**Aim 1:** In the ordered linear spaces post below, rewrite the paragraph beginning "Sometimes this arrow is an isomorphism" as a short list that keeps its main facts.

**Given passage:**
====================
# The Unapologetic Mathematician

## Ordered Linear Spaces III

[UPDATE]: This whole post is badly-founded as it stands, because on further reflection it seems that $\mathcal{O}rd\mathcal{L}in$ does not have duals. See the post in the first link and its update for an explanation.

We’re on a roll with our discussion of ordered linear spaces. So I want to continue past just describing these things and prove a very interesting theorem that Howard and I hit upon. It may have been known before, but what I’ll say here is original work to the two of us.

Whenever we have a (symmetric) monoidal closed category with duals, we have an arrow $A^*\otimes B\rightarrow B^A$. Indeed, we have an arrow
$A^*\otimes B\otimes A\cong A^*\otimes A\otimes B\rightarrow\mathbf{1}\otimes B\cong B$
where we use symmetry on the left, the counit of the dual in the middle, and the left unit isomorphism on the right. By the closure adjunction, this arrow from $A^*\otimes B\otimes A$ to $B$ corresponds to an arrow from $A^*\otimes B$ to $B^A$.

Sometimes this arrow is an isomorphism. In the category of finite-dimensional vector spaces over a field, for instance, this property holds. It’s nice when this happens because then we can get a good understanding of every morphism in $B^A$. But it turns out that it doesn’t hold in $\mathcal{O}rd\mathcal{L}in$, even though ordered linear spaces are built on finite-dimensional vector spaces. And the exact way it fails is very interesting.

Let’s take a positive element of $A^*\otimes B$. This is a finite sum $f=\sum_{i=1}^n\alpha^i\otimes b_i$, where the $b_i$ are positive vectors in $B$ and the $\alpha^i$ are positive linear functionals on $A$. I’m writing the index as a superscript for a technical reason some of you might know, but it’s not important if you don’t. Anyhow, recall that a linear functional is positive if $\alpha_i(a)\geq_\mathbb{F}0$ for all $a\geq_A0$. Then if we feed $f$ a positive element of $A$, we evaluate to find $f(a)=\sum_{i=1}^n\alpha^i(a)b_i$, which is a linear combination of positive vectors in $B$ with positive coefficients, and thus is positive. So $f$ corresponds to a positive map as it should. This is just the arrow described above, now in the special case of $\mathcal{O}rd\mathcal{L}in$.
====================
**Dataset records:**

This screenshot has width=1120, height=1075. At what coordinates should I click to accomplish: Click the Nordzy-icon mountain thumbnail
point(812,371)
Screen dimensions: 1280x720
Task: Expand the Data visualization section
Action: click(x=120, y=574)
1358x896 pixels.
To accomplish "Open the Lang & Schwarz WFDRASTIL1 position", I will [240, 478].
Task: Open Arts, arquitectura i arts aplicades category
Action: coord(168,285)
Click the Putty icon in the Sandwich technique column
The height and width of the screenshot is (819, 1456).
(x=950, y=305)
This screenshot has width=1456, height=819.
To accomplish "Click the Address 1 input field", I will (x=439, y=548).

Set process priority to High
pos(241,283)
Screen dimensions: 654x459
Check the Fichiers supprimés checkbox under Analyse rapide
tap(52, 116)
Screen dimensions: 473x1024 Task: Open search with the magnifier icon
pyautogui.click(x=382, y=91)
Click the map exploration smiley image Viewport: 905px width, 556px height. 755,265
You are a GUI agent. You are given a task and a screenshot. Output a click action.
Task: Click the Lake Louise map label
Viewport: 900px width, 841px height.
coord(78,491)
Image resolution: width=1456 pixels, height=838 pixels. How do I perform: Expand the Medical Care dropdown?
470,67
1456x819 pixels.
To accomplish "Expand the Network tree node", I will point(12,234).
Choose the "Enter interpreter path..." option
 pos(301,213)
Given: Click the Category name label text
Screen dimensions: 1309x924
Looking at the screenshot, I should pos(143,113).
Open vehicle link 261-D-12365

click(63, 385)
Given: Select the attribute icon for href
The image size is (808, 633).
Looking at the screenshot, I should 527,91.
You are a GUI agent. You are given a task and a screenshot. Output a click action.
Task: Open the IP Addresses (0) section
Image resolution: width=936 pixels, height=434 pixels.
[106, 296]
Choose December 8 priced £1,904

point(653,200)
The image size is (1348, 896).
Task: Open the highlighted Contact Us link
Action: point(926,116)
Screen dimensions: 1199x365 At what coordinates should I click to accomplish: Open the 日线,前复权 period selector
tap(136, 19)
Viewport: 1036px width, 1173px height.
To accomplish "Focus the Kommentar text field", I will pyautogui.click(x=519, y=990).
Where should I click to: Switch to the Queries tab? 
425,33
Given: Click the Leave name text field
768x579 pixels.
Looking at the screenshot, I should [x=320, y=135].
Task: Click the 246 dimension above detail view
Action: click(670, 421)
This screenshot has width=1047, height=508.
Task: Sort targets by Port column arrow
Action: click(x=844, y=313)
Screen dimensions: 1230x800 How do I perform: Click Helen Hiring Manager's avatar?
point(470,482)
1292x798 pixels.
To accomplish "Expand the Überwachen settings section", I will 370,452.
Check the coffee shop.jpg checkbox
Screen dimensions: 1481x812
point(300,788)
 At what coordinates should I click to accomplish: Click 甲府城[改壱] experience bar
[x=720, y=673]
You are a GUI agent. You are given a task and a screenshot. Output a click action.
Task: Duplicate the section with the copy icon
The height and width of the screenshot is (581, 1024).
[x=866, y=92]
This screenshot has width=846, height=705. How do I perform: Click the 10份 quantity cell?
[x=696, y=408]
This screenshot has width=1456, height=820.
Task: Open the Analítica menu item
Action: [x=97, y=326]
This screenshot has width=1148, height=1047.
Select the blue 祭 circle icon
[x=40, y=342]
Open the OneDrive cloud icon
====================
**Aim 2:** Output everything in the records from the line containing "This screenshot has width=1148, height=1047." down to the end of the records, unchanged.

**Full response 1:**
- The arrow $A^*\otimes B\rightarrow B^A$ is sometimes an isomorphism. One example is the category of finite-dimensional vector spaces over a field.
- When it is an isomorphism, every morphism in $B^A$ can be well understood.
- It is not an isomorphism in $\mathcal{O}rd\mathcal{L}in$, even though ordered linear spaces are built on finite-dimensional vector spaces.
- The exact way it fails is very interesting.

**Full response 2:**
This screenshot has width=1148, height=1047.
Select the blue 祭 circle icon
[x=40, y=342]
Open the OneDrive cloud icon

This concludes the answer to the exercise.